The insects have evolved several adaptive features typical of the Cataglyphis genus, including an intermittent ventilation cycle to limit respiratory water loss, synthesis of proteins that help them reach critical maximum body temperatures and honed navigation skills to escape the heat quickly.
They have also developed morphological features to survive the harsh desert environment, including triangular-shaped hairs – giving them their silvery appearance – to help regulate body heat.
Wolf and colleagues were curious to know why, despite having legs almost 20% shorter than their sister species, Cataglyphis fortis from salt pan habitats, the Saharan ants were able to move faster over their hot, granular sand dunes.
They discovered, as reported in the Journal of Experimental Biology, that C. bombycina reach world record speeds of 855 millimetres per second – 108 times their body length compared to 50 body lengths achieved by C. fortis.
This approaches the speed of top record-breaking creatures: Australian tiger beetles and California coastal mites with relative speeds up to 171 and 377 body lengths per second, respectively.
How did they do this?
Finding out, says lead author Sarah Pfeffer, wasn’t easy. “We had to look for digging ants or follow a foraging ant back home,” she explains.
But once the team located a nest, they simply connected an aluminium channel to the entrance and lured the ants out with mealworms. “After the ants have found the food,” says Pfeffer, “they shuttle back and forth in the channel and we mounted our camera to film them from the top.”
The team also observed C. fordis in Tunisia for comparison.
Close analysis of the silver ants’ movements revealed they were swinging their 4.3 to 6.8 millimetre long legs at speeds of up to 1,300 millimetres per second, taking up to 47 strides per second – about a third faster than their larger cousins.
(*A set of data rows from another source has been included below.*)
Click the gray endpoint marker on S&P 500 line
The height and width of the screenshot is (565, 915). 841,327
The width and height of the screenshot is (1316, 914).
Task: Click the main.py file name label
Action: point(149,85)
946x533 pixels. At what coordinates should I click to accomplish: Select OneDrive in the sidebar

Also incredible was their stride length, which quadrupled from 4.7 to 20.8 millimetres as the ants sped up, during which time they switched to a gallop with all six feet off the ground at once.
Yet it is very graceful, with a “very smooth transition between the alternating leg movements with a straight body axis throughout their run,” says Pfeffer.
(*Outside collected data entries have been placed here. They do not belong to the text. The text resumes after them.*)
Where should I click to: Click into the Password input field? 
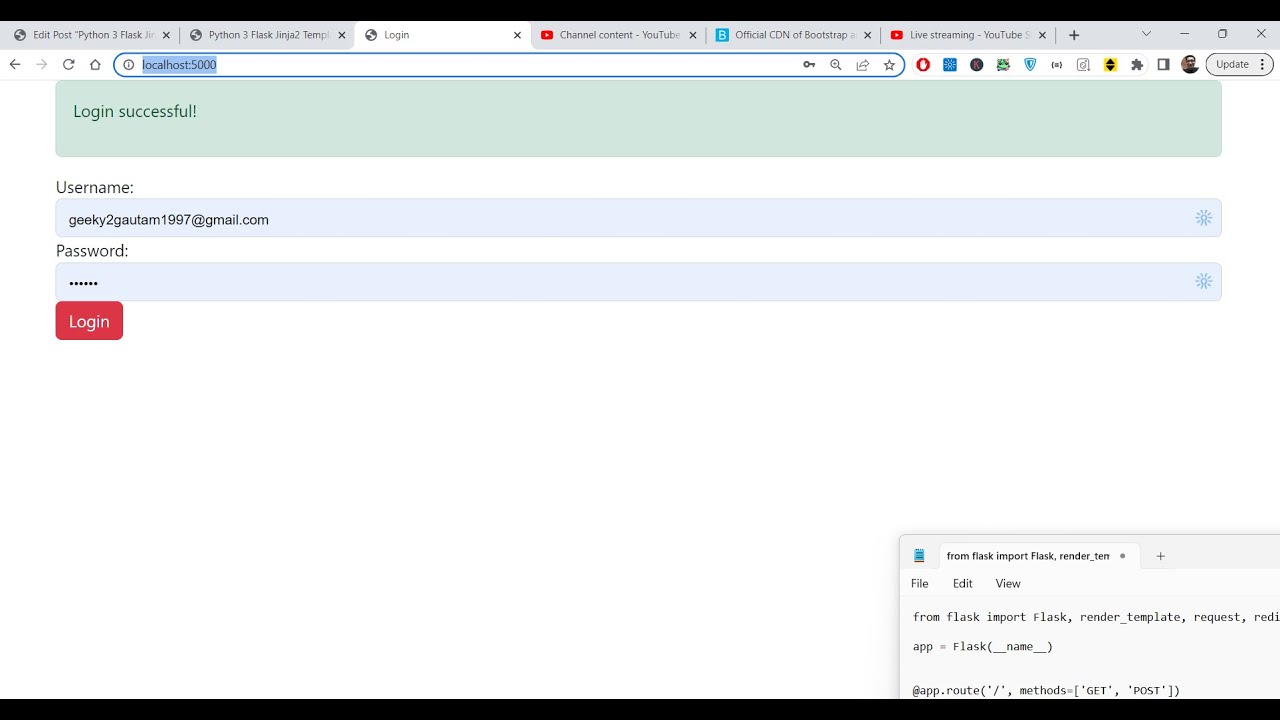[620, 282]
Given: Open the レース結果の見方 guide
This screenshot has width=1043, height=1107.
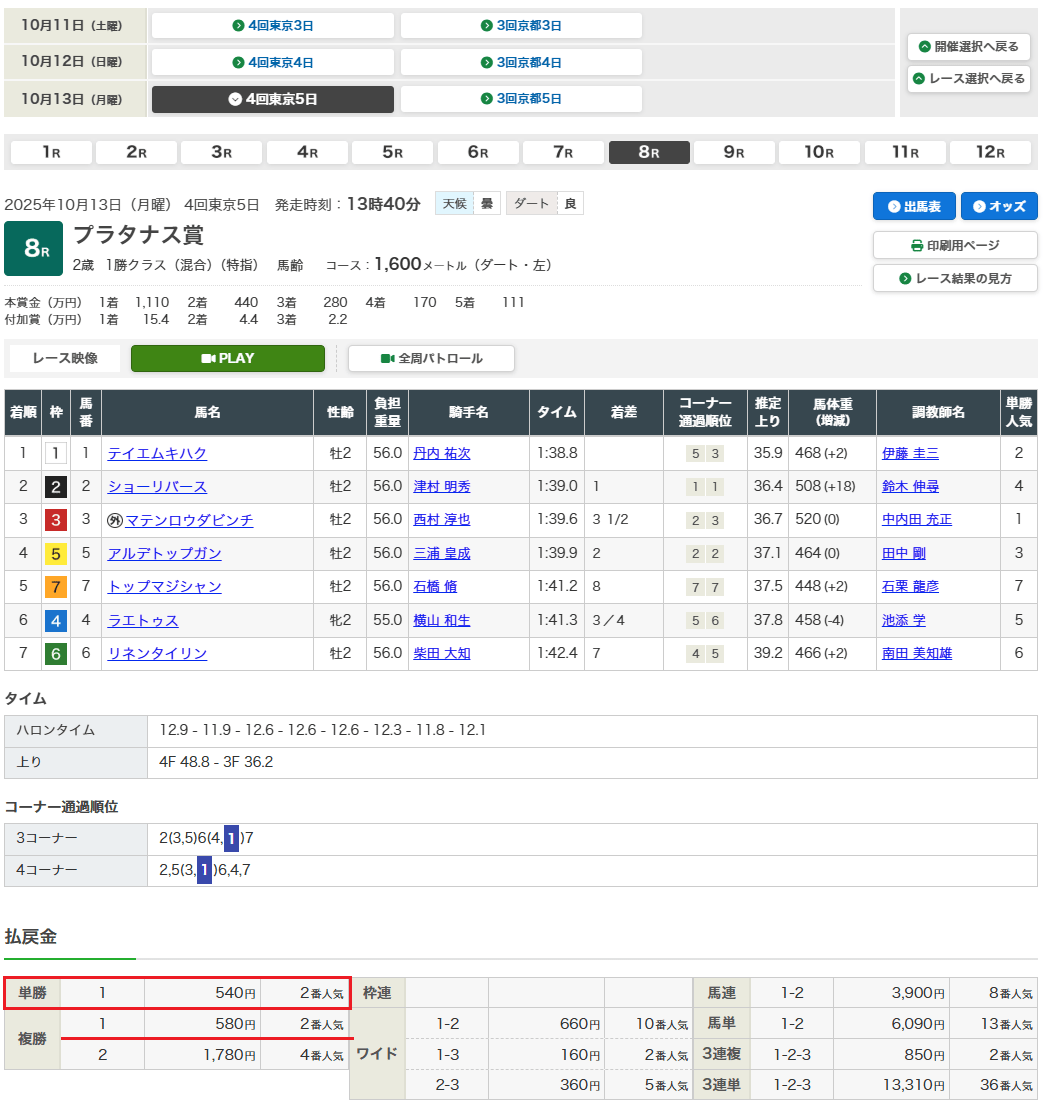Looking at the screenshot, I should 955,278.
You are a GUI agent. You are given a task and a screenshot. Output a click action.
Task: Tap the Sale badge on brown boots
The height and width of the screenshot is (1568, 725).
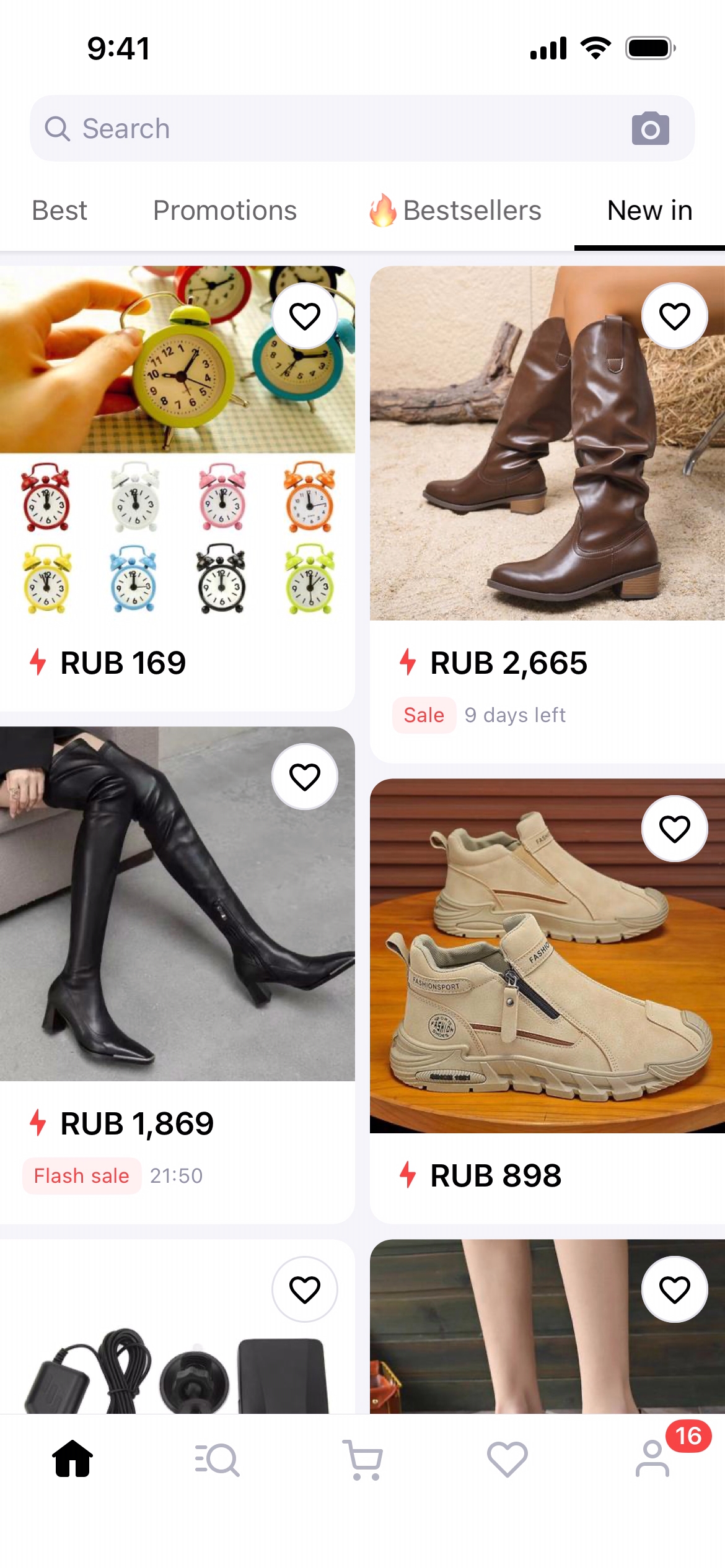424,715
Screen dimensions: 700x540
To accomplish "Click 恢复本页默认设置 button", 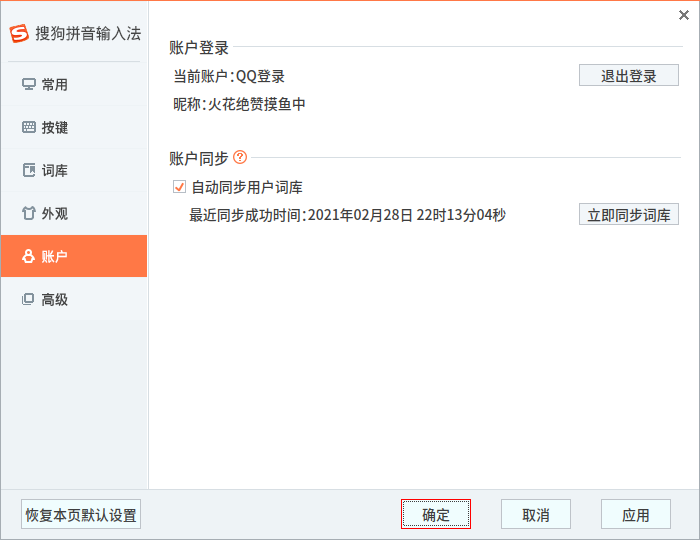I will tap(81, 515).
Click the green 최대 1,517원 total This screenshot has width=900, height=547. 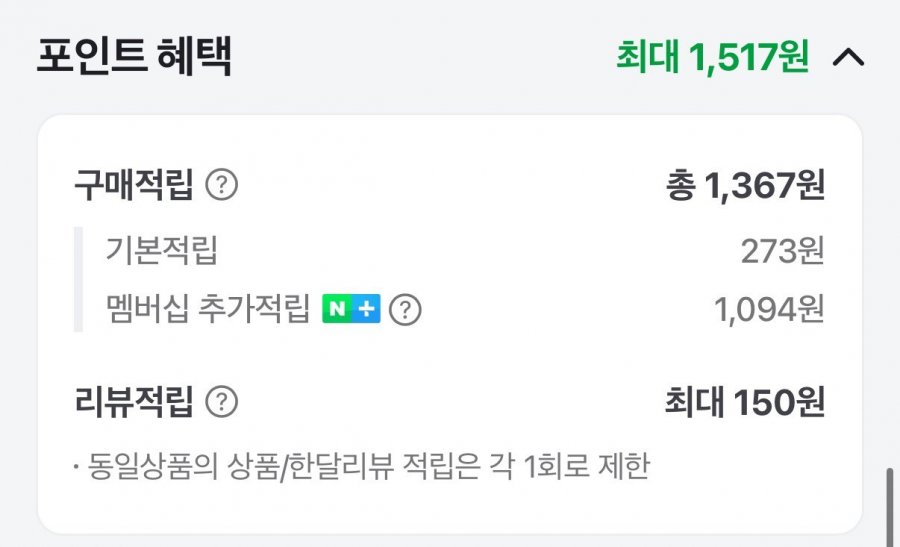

The ants displayed near-perfect synchrony in their footwork, coordinating the movements of each pair of three legs – working together to form tripods – which only touched the ground for as little as 7 milliseconds before initiating the next stride.
The researchers speculate that the distinctly different locomotive behaviours of the two closely related desert ants is related to their different ground surfaces – hard-baked clay in the salt pans habitat of C. fortis as opposed to the sand dunes of C. bombycina.
First, they write, it’s likely that the Saharan silver ant’s coordinated movement pattern “results in brief, synchronous and forceful impacts of three legs on the sand substrate,” which could prevent them from sinking into the hot sand.
“Second, the high synchrony in the leg movements of a tripod should distribute body mass rather evenly across the tripod. A rather even distribution of body mass among the three legs of a tripod should be advantageous for both touch-down and lift-off.”
Pfeffer says she is intrigued by the muscle physiology and biomechanics the ants use to reach these high walking speeds, “which must require muscle contraction speeds close to physiological limits known so far”.
“These special features highlight the evolutionary malleability of desert ants as a group,” she adds, “and of animals more generally.